YOUR GOAL - Look for "icon" in each line of the records, and copy the lines that have it.

LISTED RECORDS -
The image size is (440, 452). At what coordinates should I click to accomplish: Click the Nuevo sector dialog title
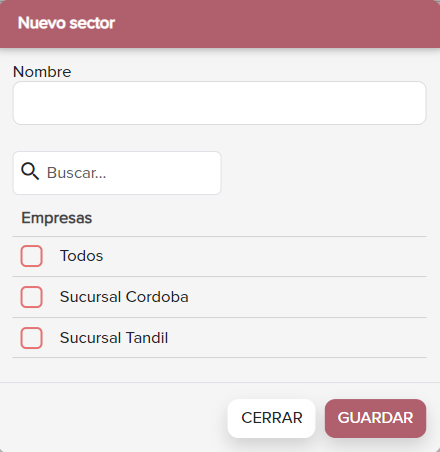[x=66, y=23]

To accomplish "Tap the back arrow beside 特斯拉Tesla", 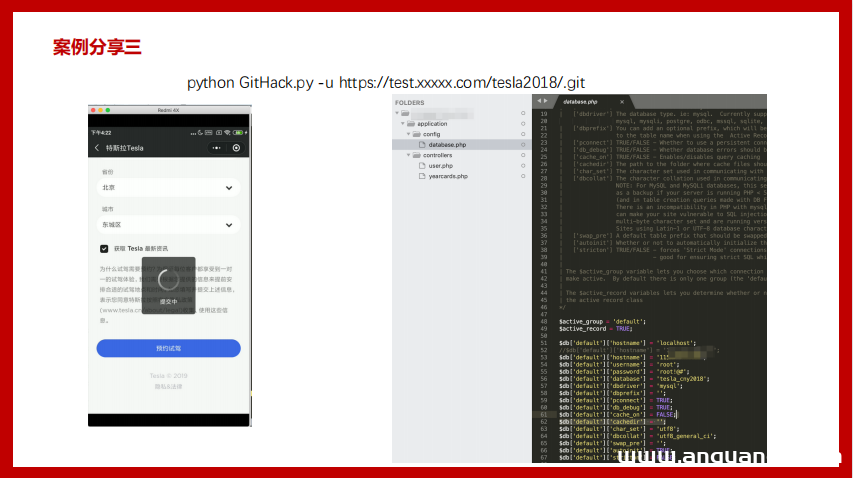I will (x=97, y=148).
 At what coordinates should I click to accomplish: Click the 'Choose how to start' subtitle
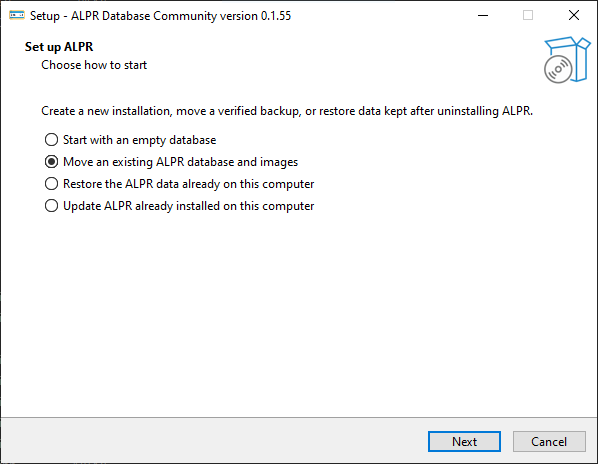(x=94, y=65)
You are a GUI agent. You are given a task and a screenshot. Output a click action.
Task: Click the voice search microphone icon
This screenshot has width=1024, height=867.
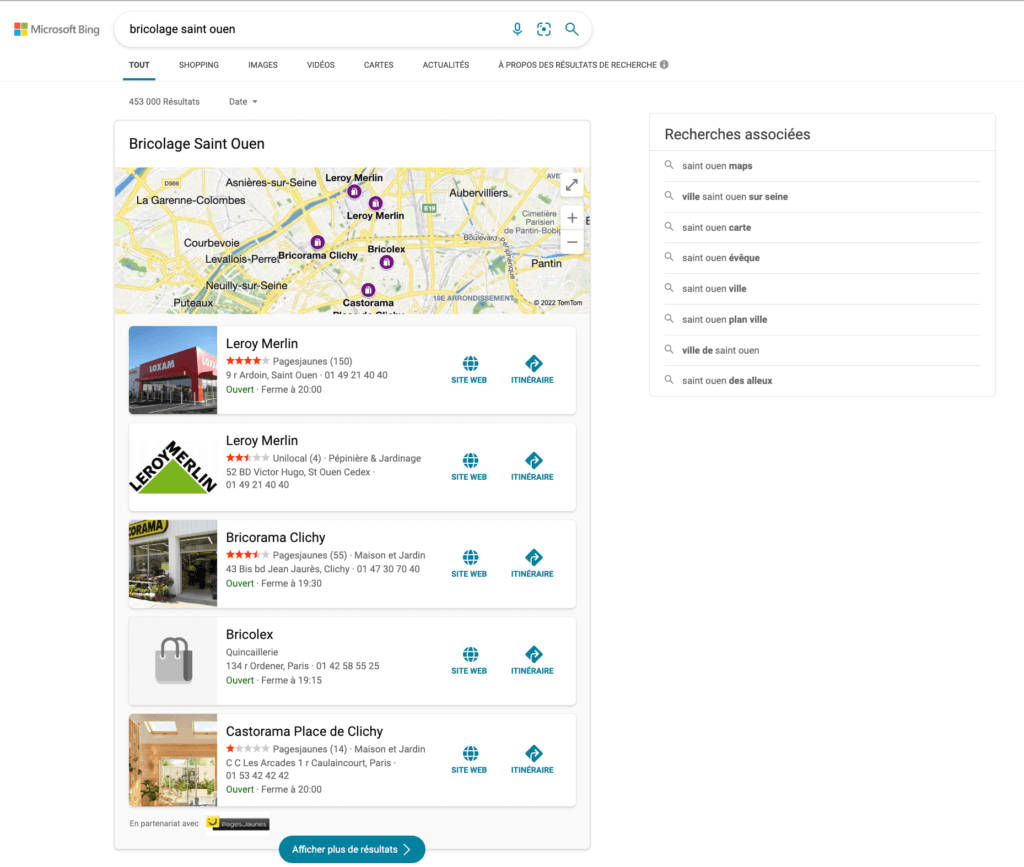(517, 29)
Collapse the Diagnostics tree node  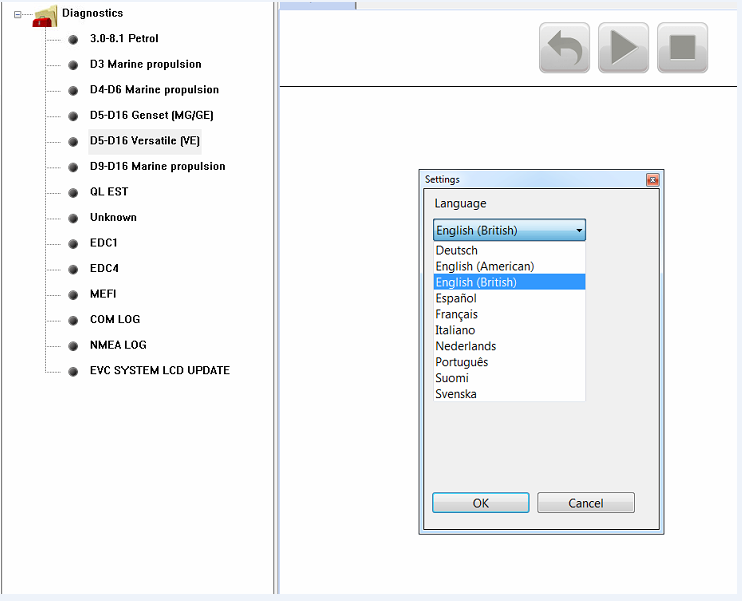17,14
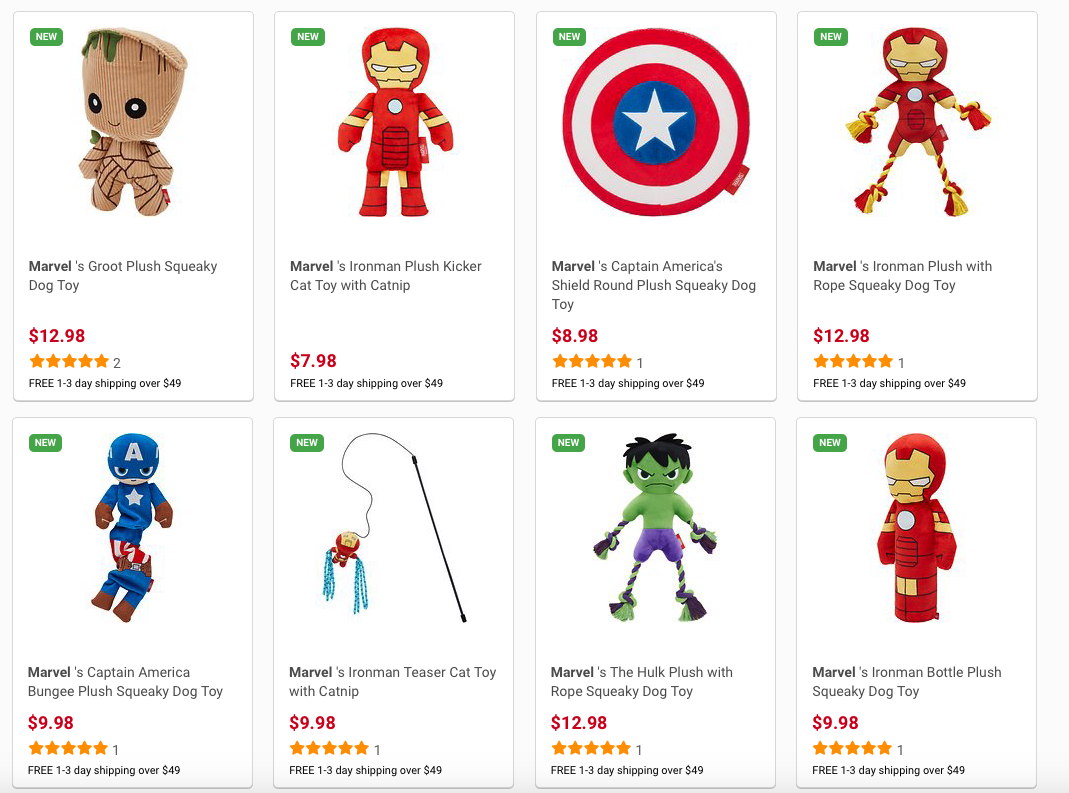Click the star rating under The Hulk Plush

(x=591, y=749)
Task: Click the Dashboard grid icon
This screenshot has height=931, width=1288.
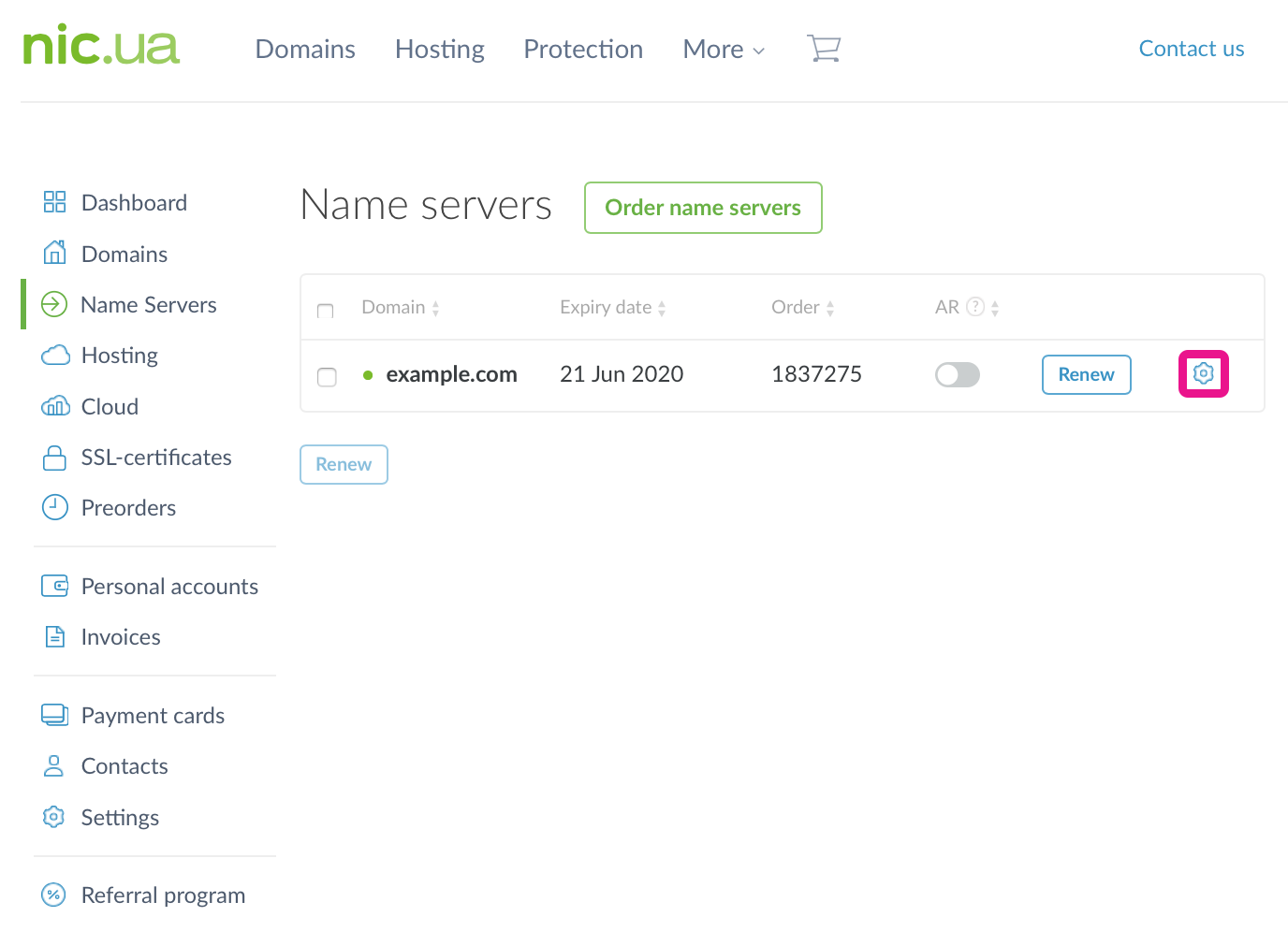Action: [x=54, y=202]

WRITTEN RESPONSE -
Task: Click the voice search microphone icon
Task: Click the Dashboard grid icon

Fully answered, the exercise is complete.